Take the Dragonlance series for instance - a large part of the problem with that series can be directly linked to the conventions of the source material getting incorporated directly into the narrative structure of the setting. The rules of D&D, like those of pretty much all roleplaying systems, represent
abstractions - wizards can cast x amount of spells of y level per day for game balance purposes more than anything else. We don't question that when it's an element of a game we're sitting down and playing whilst rolling dice and cracking wise, but really, the "you can cast 4 spells today, no more, no less" mechanic is
silly - spellcasting wouldn't really work like that in the actual universe we're pretending to be in while we play the game, it just works like that because
it's a game.
Except in Dragonlance that's
exactly how spellcasting works, and it's every bit as jarring and baffling as it would be if, during the battle for Helm's Deep in the film adaptation of
The Two Towers, the participants suddenly started taking turns rolling a d20 to see if they hit each other. There's a reason characters in video games don't
generally start openly discussing hit points or which button you need to press to do various in-game actions, and that's because having characters acknowledge game mechanics only calls attention to the fact that
you're playing a game, and that spoils immersion.

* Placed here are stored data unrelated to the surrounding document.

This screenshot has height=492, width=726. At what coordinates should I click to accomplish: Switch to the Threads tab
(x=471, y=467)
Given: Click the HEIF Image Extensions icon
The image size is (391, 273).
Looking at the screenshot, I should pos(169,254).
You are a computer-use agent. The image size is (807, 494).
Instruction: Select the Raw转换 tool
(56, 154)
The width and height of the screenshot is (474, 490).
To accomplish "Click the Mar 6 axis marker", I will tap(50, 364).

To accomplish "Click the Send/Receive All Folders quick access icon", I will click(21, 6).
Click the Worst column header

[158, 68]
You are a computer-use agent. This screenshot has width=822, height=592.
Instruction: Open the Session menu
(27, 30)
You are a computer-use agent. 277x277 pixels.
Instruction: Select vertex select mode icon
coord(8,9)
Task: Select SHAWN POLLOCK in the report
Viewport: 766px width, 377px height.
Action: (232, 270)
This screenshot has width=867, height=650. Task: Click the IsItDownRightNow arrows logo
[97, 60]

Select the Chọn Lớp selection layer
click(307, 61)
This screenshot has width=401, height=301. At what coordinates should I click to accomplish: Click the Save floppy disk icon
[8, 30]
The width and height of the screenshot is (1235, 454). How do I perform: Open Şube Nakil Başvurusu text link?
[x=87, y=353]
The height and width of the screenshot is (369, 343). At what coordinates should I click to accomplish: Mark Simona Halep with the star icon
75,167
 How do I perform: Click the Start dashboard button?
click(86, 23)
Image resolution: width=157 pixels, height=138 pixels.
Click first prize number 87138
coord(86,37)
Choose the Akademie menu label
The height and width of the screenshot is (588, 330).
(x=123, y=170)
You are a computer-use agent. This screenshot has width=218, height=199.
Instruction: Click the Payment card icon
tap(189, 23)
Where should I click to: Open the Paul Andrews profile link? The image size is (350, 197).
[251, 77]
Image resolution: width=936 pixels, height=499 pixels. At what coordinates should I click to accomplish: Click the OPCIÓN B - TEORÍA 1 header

So when authors faithfully recreates things that we only don't call into question from the original game now
because it's a game in their novel(s), it rings distinctly false; some things simply should never survive the translation across mediums unaltered. Nobody in their right mind would sit down to watch your average FPS game and then
novelize exactly what it was like to watch somebody playing an FPS game, because that would make for a shitty novel - books aren't FPS games, having your protagonist always wind up by himself due to to contrived circumstances, witness "cutscenes" through glass barriers, receive all his exposition through a headset mic, collect "tri-part keys", and other conventions of FPS games, in a
book, is just plain old bloody stupid.
If my complaints above seem a tad... specific, well that's because such a book exists, and it was awful in a way that no tie-in fiction I had ever read before could boast:
Fire Warrior is essentially a guide to all the things you should
never do as an author of tie-in fiction for a video game, made all the more disappointing because the fellow who penned it is actually a decent author. Everyone looking to get into that field really needs to read that book and take a lesson from it.
Possibly surprising revelation given what I've typed so far: Almost 100% of the fiction I read these days is comprised of tie-in novels, and I'd contend that most of it is either fairly good or even
excellent, because what I read is
Warhammer 40,000 novels. See, a lot of the problems endemic to tie-in fiction don't really plague the world of 40K novels - authors don't attempt to foolishly replicate the rules of the table-top wargame into their fiction for the same reason that the official background of the setting doesn't, namely because that would be stupid; 40K's overarching "plot" is "it's the future, and there is only war", and the setting is the entire bloody universe - authors have a tremendous amount of leeway to write about whatever they want, to destroy entire star systems, to invent them, you name it.
The 40K novels end up feeling more like the products of a shared universe with common thematic elements and rules that various authors more or less adhere to than it does your typical "tie-in fiction", precisely because in almost all instances the novels themselves don't tie into anything beyond the 40K setting/aesthetic itself; the few novellas and longer works that are direct product tie-ins for corresponding video games or GW products are invariably markedly worse than the "original" books released under the 40K umbrella.
Authors like Aaron Dembski-Bowden and Chris Wraight are producing some truly phenomenal material, can't recommend them highly enough.